Learning Manifesto from Rebecca Recco on Vimeo.

Full Text Below Cut:

“Play is often talked about as if it were a relief from serious learning.  But for children, play is serious learning.  Play is really the work of childhood.” — Fred Rogers

How do adults learn?  Not just average adults, genuises, who learn amazing things and have brilliant ideas that change the world.  Let’s look at inventors, artists, physicists, writers, engineers, or any scholar.   How do these people learn and discover things?  How do they innovate?  
They all start with a spark of interest: one little idea that grabs their attention, and they follow it, play with it. They need unstructured time to think, develop hypotheses, experiment, fail, until that beautiful moment of true understanding, and then they must replicate, document, and excitedly share their findings to high-fives, media attention, or maybe publication and grant money. Scientists play.

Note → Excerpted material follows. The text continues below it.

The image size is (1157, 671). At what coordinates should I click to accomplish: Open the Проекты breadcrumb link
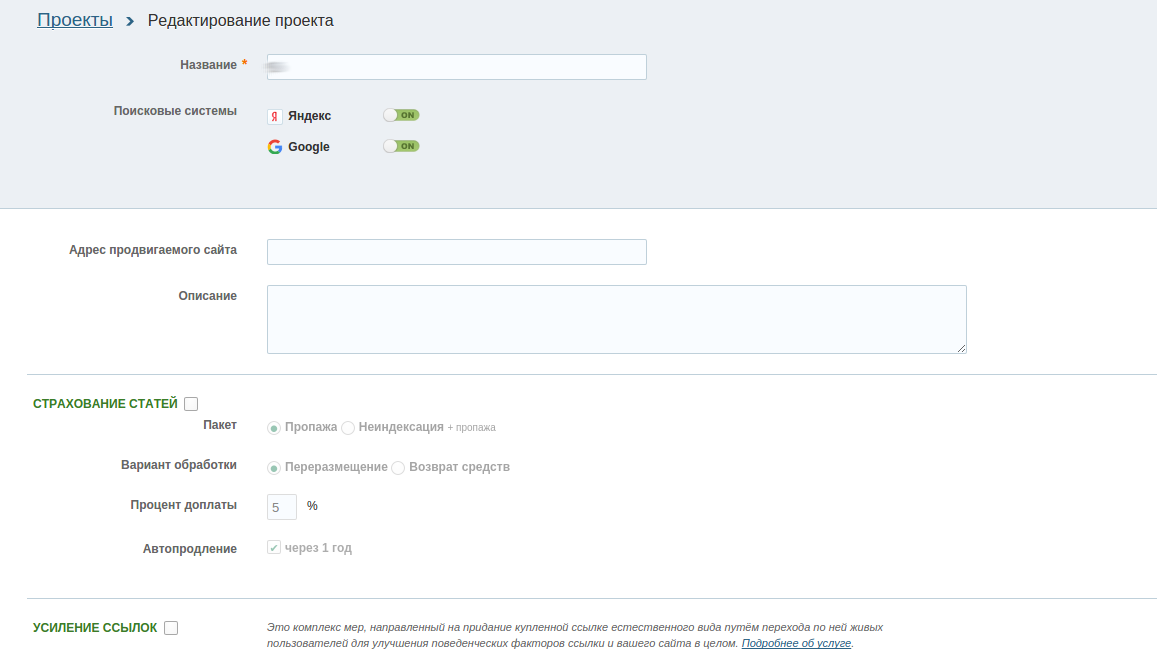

How do our children learn?  We tether them to desks, where they fill out scantrons and worksheets, then hand in their work which is filed away.  Progress is dictated by curriculum maps and marking periods.  If they understand a concept before the end of the lesson, they get to do busy work until class is over.  If they don’t understand, they move on anyway.  Ultimately, students receive feedback on their work in the form of unhelpful “grades.” There often isn’t a chance to revisit work after a student gets a grade, and often times the grades don’t adequately reflect a student’s understanding of a subject.  Sir Ken Robinson suggests that student grades are “light on description and heavy on comparison,” without much meaning. Even “teachers sometimes give grades without being completely sure why.” Grades though “cannot convey the complexities of the process.”

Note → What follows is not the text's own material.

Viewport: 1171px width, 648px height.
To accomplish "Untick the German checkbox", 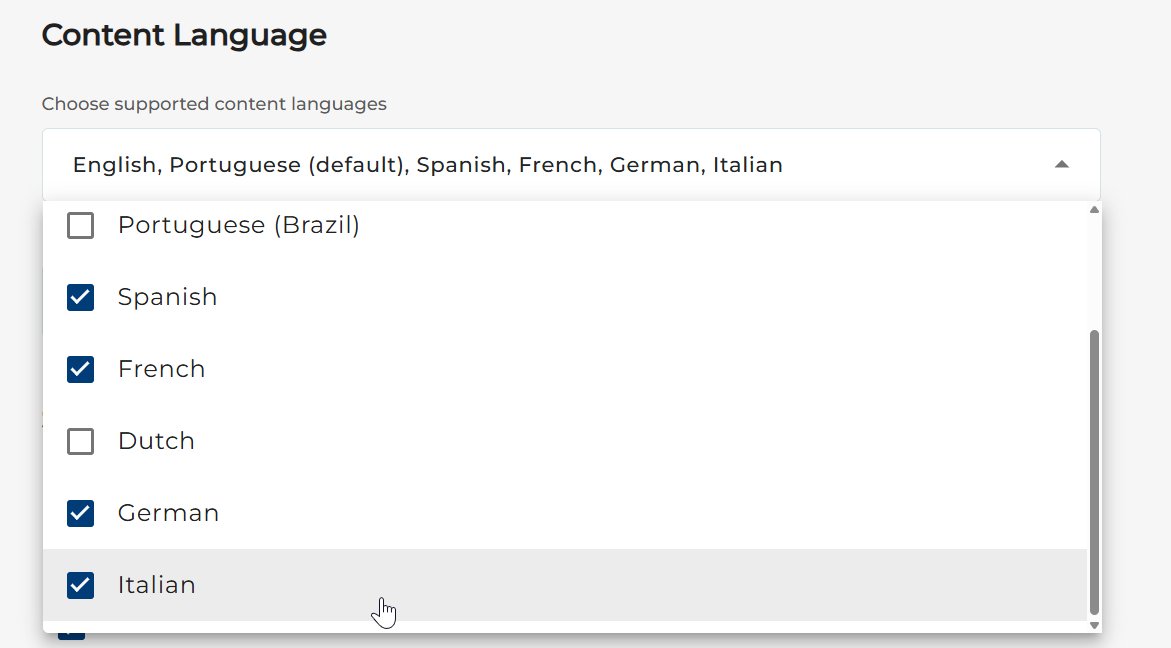I will click(x=80, y=514).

How are our children supposed to become brilliant, passionate, world-changing thinkers when they’re stuck on a hamster wheel of memorization and testing throughout their formative years?  It’s almost like school is designed to prevent people from learning.

Infants are born learning.  They quickly learn to cry for food or to be changed, or to be picked up.  They learn to roll, crawl, reach, manipulate objects, and soon to talk and walk. There is no concern whether learning is an activity they want to participate in, it’s just a natural response to the world around them.  As kids get older, they become natural scientists, artists, explorers, and athletes, as they learn to draw and build, discover, explore their neighborhoods, develop new skills, and start figuring out the world around them.  Many of the things children do for fun when allowed unstructured time to play are rigorous learning opportunities that would rival some of the best lesson plans ever written. Kids also learn things we don’t want them to, and can figure out some impressively complicated things, if motivated. Kids learn because they are hardwired to.  Why are we not harnessing this power for school?

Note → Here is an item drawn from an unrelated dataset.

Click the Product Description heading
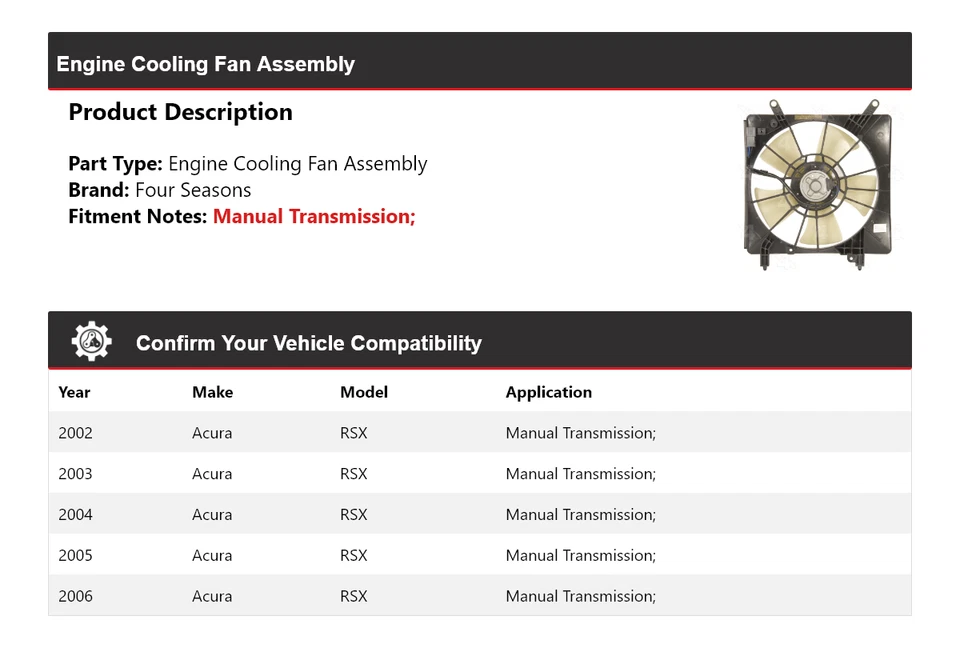The height and width of the screenshot is (648, 960). (x=180, y=112)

I think that education has gotten the cart before the horse by focusing so much on standardized testing and purchased curricula that we forget that we are teaching students, who each have individual educational needs.  We teach students who come to us from different socioeconomic backgrounds, with different learning styles and unique strengths and weaknesses.  Yet we give kids the same curriculum, the same pacing guide, the same grading scale and the same assessments, and expect them all to “succeed,” which means they should all meet specific educational goals based on their age and years in school.  This is absurd, and it’s terrible for our students because many will never reach those benchmarks for “success” each year. Those students will be labeled as poor students, even if they made significant progress as learners in school that year.  Likewise, students who work on a higher level than their peers can give minimal effort, make good grades and do well on standardized tests, but never experience anything approaching learning.  We don’t allow students to learn things they want to learn about, and we don’t allow teachers to teach things they want to teach.  No passion allowed in school.  That’s not on the test.  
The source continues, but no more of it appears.